This is the first in a series of posts that will provide greater transparency about how we make our ads safer by detecting and removing scam ads. -Ed.
A few weeks ago, we posted here about our efforts in fighting bad ads, and we shared a video with the basics of how we do it. Today I wanted to delve a little deeper and give some insight into the systems we use to help prevent bad ads from showing. Our ads policies are designed with safety and trust in mind—we don’t allow ads for malicious downloads, counterfeit goods, or ads with unclear billing practices, to name a few examples. In order to help prevent these kinds of ads from showing, we use a combination of automated systems and human input to review the billions of ads submitted to Google each year. I’m one of many engineers whose job is to help make sure that Google doesn’t show bad ads to users.
We’ve designed our approach based on a three-pronged strategy, each focused on a different dimension of the problem: ads, sites, and advertiser accounts. These systems are complementary, sharing signals among each other so that we can comprehensively attack bad ads.
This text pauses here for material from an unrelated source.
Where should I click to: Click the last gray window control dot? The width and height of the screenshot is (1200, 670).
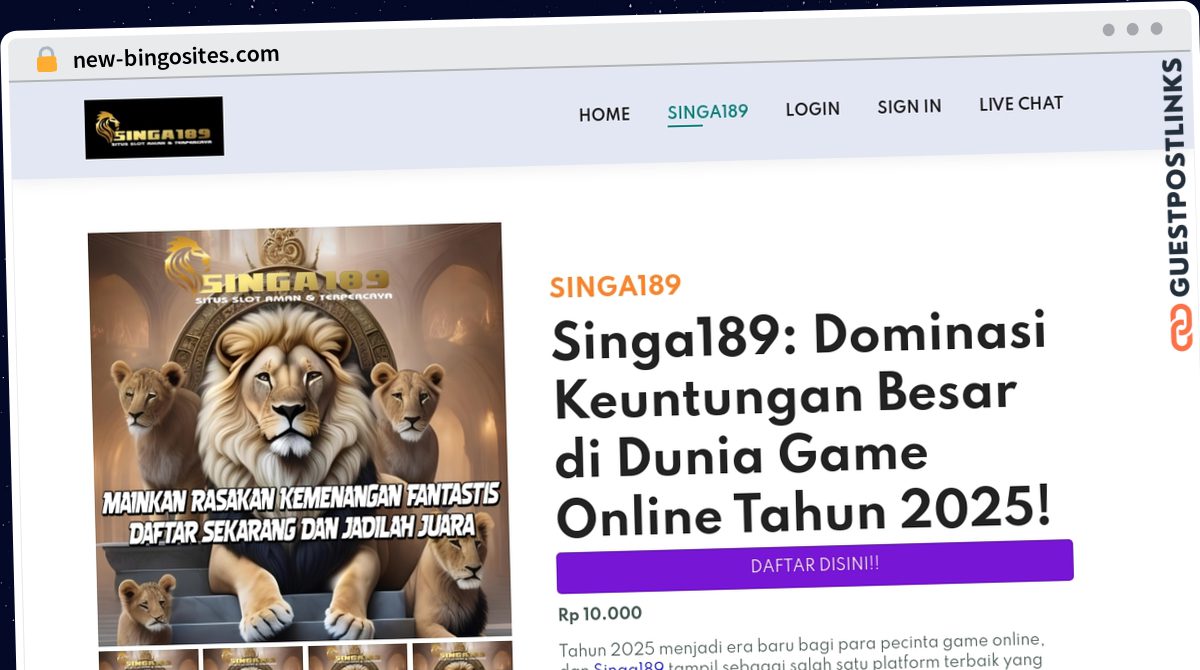coord(1157,29)
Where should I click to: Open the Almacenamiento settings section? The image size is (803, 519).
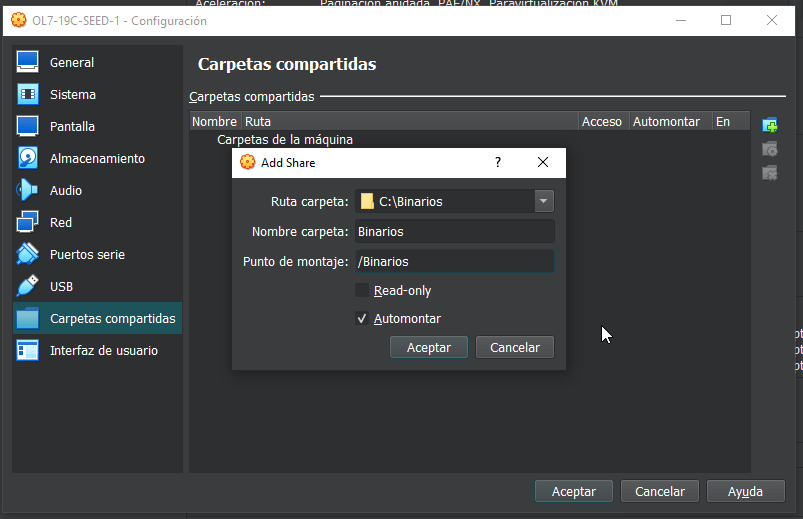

For example, in the case of a site that is selling counterfeit goods, this three-pronged approach aims to look for patterns that would flag such a site and help prevent ads from showing. Ad review notices patterns in the ads and keywords selected by the advertiser. Site review analyzes the entire site to determine if it is selling counterfeit goods. Account review aims to determine if a new advertiser is truly new, or is simply a repeat offender trying to abuse Google’s advertising system. Here’s more detail on how we review each of these three components.
An ad is the snippet of information presented to a user, along with a link to a specific webpage, or landing page. The ads review system inspects individual ads and landing pages, and is probably the system most familiar to advertisers. When an advertiser submits an ad, our system immediately performs a preliminary examination. If there’s nothing in the ad that flags a need for further review, we tell the advertiser the ad is “Eligible” and show the ad only on google.com to users who have SafeSearch turned off. If the ad is flagged for further review, in most cases we refer to the ad as “Under Review” and don’t show the ad at all. From there, the ad enters our automated pipeline, where we employ machine learning models, a rules engine and landing page analysis to perform a more extensive examination. If our automated system determines an outcome with a high degree of confidence, we will either approve the ad to run on Google and all of our partners (“Approved”), approve the ad to show for appropriate users in specific locations (“Approved - Limited”) or reject the ad (“Disapproved”). If our automated system isn’t able to determine the outcome, we send the ad to a real person to make a final decision.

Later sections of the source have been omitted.